I shook my head, wondering even what it was.

"Not of Jarndyce and Jarndyce?" said Mr. Kenge, looking over his glasses at me and softly turning the case about and about as if he were petting something. "Not of one of the greatest Chancery suits known? Not of Jarndyce and Jarndyce-the-a-in itself a monument of Chancery practice. In which (I would say) every difficulty, every contingency, every masterly fiction, every form of procedure known in that court, is represented over and over again? It is a cause that could not exist out of this free and great country. I should say that the aggregate of costs in Jarndyce and Jarndyce, Mrs. Rachael"-I was afraid he addressed himself to her because I appeared inattentive"-amounts at the present hour to from SIX-ty to SEVEN-ty THOUSAND POUNDS!" said Mr. Kenge, leaning back in his chair.

I felt very ignorant, but what could I do? I was so entirely unacquainted with the subject that I understood nothing about it even then.

"And she really never heard of the cause!" said Mr. Kenge.

"Surprising!"

"Miss Barbary, sir," returned Mrs. Rachael, "who is now among the Seraphim-"

"I hope so, I am sure," said Mr. Kenge politely.

"-Wished Esther only to know what would be serviceable to her.

And she knows, from any teaching she has had here, nothing more."

"Well!" said Mr. Kenge. "Upon the whole, very proper. Now to the point," addressing me. "Miss Barbary, your sole relation (in fact that is, for I am bound to observe that in law you had none) being deceased and it naturally not being to be expected that Mrs.

Rachael-"

"Oh, dear no!" said Mrs. Rachael quickly.

"Quite so," assented Mr. Kenge; "-that Mrs. Rachael should charge herself with your maintenance and support (I beg you won't distress yourself), you are in a position to receive the renewal of an offer which I was instructed to make to Miss Barbary some two years ago and which, though rejected then, was understood to be renewable under the lamentable circumstances that have since occurred. Now, if I avow that I represent, in Jarndyce and Jarndyce and otherwise, a highly humane, but at the same time singular, man, shall I compromise myself by any stretch of my professional caution?" said Mr. Kenge, leaning back in his chair again and looking calmly at us both.

He appeared to enjoy beyond everything the sound of his own voice.

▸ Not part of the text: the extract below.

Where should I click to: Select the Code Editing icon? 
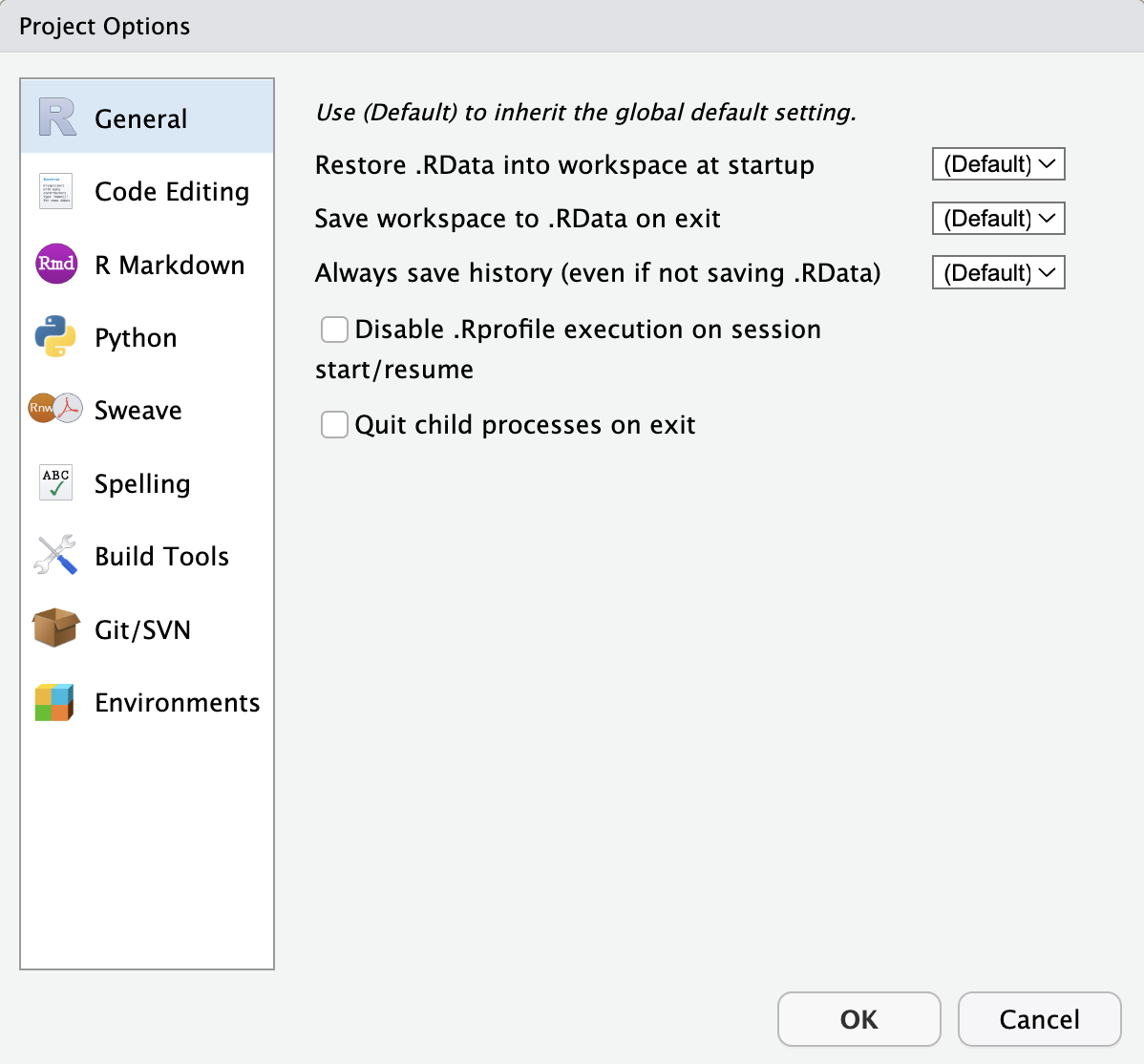click(x=54, y=191)
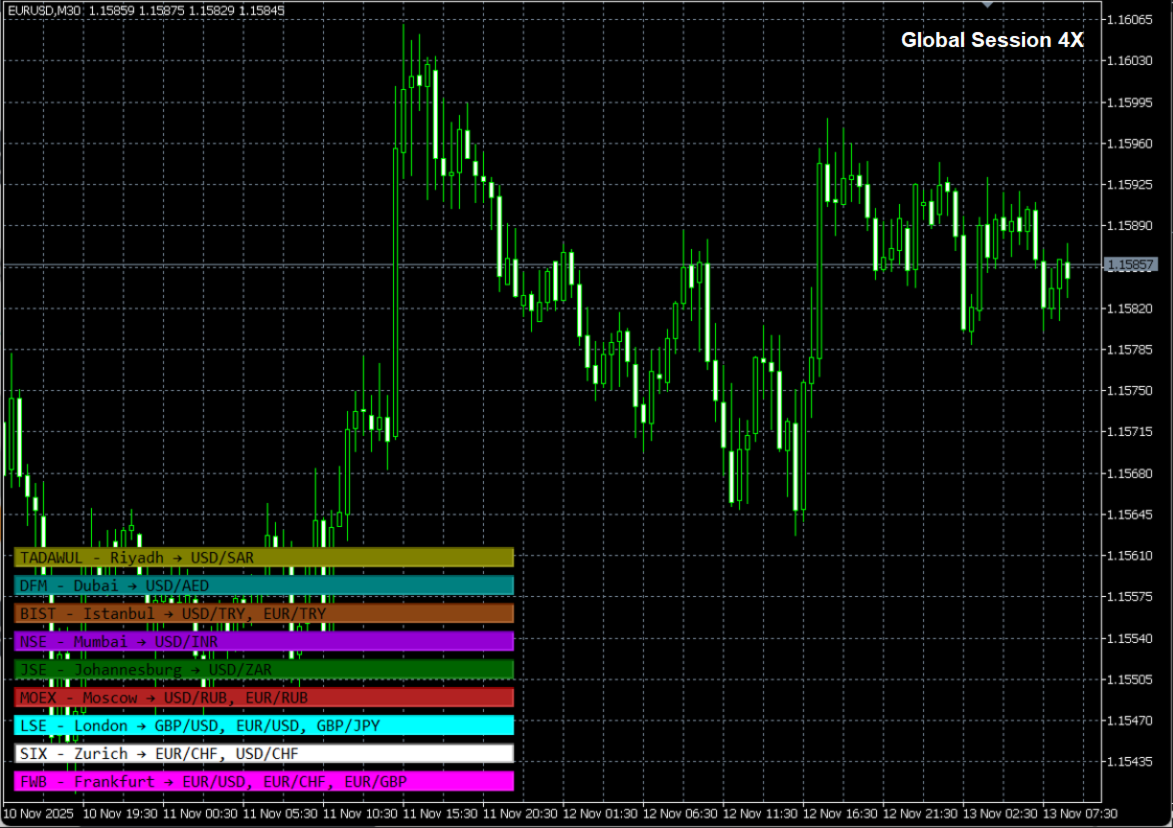Select the yellow TADAWUL Riyadh session bar
Image resolution: width=1173 pixels, height=828 pixels.
point(260,557)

I couldn't wonder at that, for it was mellow and full and gave great importance to every word he uttered. He listened to himself with obvious satisfaction and sometimes gently beat time to his own music with his head or rounded a sentence with his hand. I was very much impressed by him-even then, before I knew that he formed himself on the model of a great lord who was his client and that he was generally called Conversation Kenge.

"Mr. Jarndyce," he pursued, "being aware of the-I would say, desolate-position of our young friend, offers to place her at a first-rate establishment where her education shall be completed, where her comfort shall be secured, where her reasonable wants shall be anticipated, where she shall be eminently qualified to discharge her duty in that station of life unto which it has pleased-shall I say Providence?-to call her."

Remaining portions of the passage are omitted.